Advanced Optimization, AI Applications, and Market Mechanisms for Low-Carbon Integrated Energy Systems
The global transition towards carbon neutrality necessitates a profound transformation in energy systems. This transformation hinges on the deep integration of multi-energy carriers, the adoption of sophisticated intelligent technologies, and the design of efficient economic incentives. This session focuses on advanced modeling and optimization techniques for system design and dispatch, innovative applications of Artificial Intelligence and machine learning in forecasting, control, and anomaly detection, as well as the market architectures and pricing mechanisms of electricity and carbon markets that incentivize decarbonization and system flexibility. The goal is to bridge the critical gap between technological innovation and market-driven solutions in the pursuit of a sustainable, reliable, and economical energy future. Topics of interest include, but are not limited to:
1. Aggregation models and control strategies for distributed energy resources
2. Low-carbon multi-agent systems and decentralized coordination algorithms
3. Demand-side flexibility and market-based demand response
4. Advanced optimization techniques of low-carbon integrated energy systems
5. AI techniques for forecasting, state estimation, fault diagnosis and real-time control in increasingly complex and renewable-rich grids
6. Risk perception and fault location in power systems under multi-source data fusion
7. Algorithm design for transmission line operational status monitoring and detection
8. Synergistic trading mechanisms in electricity and carbon markets
9. Carbon pricing, carbon markets, and their integration with energy markets
Chair:

Ling Zheng, Changsha University of Science and Technology, China
Ling Zheng was born in Sichuan, China, in 1991. She obtained a Ph.D. degree from Hunan University in 2023. Her research interests include integrated energy system operation and optimization, energy economics and application of artificial intelligence technology in power systems.
Co-chairs:

Zhongnan Feng, Changsha University of Science & Technology, China
Zhongnan Feng was born in Hubei, China, in 1998. She obtained a Ph.D. degree. from Huazhong University. of Science & Technology in 2024. Her research interests include power system operation, energy economics, and microgrids.

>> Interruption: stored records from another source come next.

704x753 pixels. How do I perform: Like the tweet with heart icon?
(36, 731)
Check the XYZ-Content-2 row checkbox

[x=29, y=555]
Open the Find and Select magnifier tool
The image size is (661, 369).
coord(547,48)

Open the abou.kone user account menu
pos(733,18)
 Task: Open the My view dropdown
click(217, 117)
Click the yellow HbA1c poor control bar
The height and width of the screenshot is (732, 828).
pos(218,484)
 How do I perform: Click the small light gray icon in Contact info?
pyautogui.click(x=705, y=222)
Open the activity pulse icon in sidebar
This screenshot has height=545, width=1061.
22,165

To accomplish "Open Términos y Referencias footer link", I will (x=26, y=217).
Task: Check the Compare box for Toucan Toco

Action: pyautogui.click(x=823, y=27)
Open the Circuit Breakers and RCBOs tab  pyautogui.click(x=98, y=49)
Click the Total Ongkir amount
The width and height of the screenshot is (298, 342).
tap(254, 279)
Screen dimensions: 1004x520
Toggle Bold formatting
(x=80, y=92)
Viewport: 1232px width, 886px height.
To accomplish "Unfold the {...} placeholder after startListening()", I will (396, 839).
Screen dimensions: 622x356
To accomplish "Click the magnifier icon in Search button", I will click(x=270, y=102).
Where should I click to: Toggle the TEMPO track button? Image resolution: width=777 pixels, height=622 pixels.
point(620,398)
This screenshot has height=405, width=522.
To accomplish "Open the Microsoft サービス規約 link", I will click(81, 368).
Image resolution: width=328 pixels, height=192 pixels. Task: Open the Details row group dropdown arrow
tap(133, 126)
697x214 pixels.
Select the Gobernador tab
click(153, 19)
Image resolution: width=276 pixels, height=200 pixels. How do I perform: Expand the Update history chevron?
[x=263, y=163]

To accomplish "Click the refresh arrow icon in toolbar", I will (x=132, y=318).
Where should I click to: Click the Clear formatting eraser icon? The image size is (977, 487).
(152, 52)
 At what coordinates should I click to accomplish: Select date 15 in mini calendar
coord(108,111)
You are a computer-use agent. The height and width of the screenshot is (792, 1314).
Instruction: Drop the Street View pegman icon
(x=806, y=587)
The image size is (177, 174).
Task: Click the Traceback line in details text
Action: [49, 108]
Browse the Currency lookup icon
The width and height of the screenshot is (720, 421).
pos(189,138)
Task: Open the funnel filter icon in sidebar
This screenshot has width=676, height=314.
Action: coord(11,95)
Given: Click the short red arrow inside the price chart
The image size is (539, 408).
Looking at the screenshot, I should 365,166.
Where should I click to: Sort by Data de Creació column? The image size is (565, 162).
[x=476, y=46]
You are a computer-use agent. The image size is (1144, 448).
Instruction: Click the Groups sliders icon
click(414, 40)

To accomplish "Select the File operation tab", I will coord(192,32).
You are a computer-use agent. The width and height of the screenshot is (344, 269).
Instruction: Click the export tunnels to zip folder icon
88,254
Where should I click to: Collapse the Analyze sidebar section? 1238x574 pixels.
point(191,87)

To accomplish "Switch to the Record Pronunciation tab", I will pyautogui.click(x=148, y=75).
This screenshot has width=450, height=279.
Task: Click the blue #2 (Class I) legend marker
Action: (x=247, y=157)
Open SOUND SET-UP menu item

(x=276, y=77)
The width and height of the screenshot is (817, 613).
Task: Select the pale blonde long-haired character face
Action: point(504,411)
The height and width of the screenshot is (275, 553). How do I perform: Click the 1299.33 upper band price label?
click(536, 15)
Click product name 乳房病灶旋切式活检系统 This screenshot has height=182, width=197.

Guannan Li, State Grid Sichuan Electric Power Research Institute, China
Guannan Li received his Ph.D. degree in Electrical and Electronic Engineering from Hong Kong Polytechnic University in 2025, and is currently a postdoctoral fellow at State Grid Sichuan electric power research institute. His research interests include transportation electrification, energy management, and reinforcement learning.

Su Shuangqing, Hunan City University, China
Shuangqing Su was born in Hunan, China, in 1995. She obtained a Master’s degree in Journalism and Communication from Hunan University in 2020. Her research interests includes fusing multi-source data for power outage detection and AI-driven social sensing for outage identification of power systems.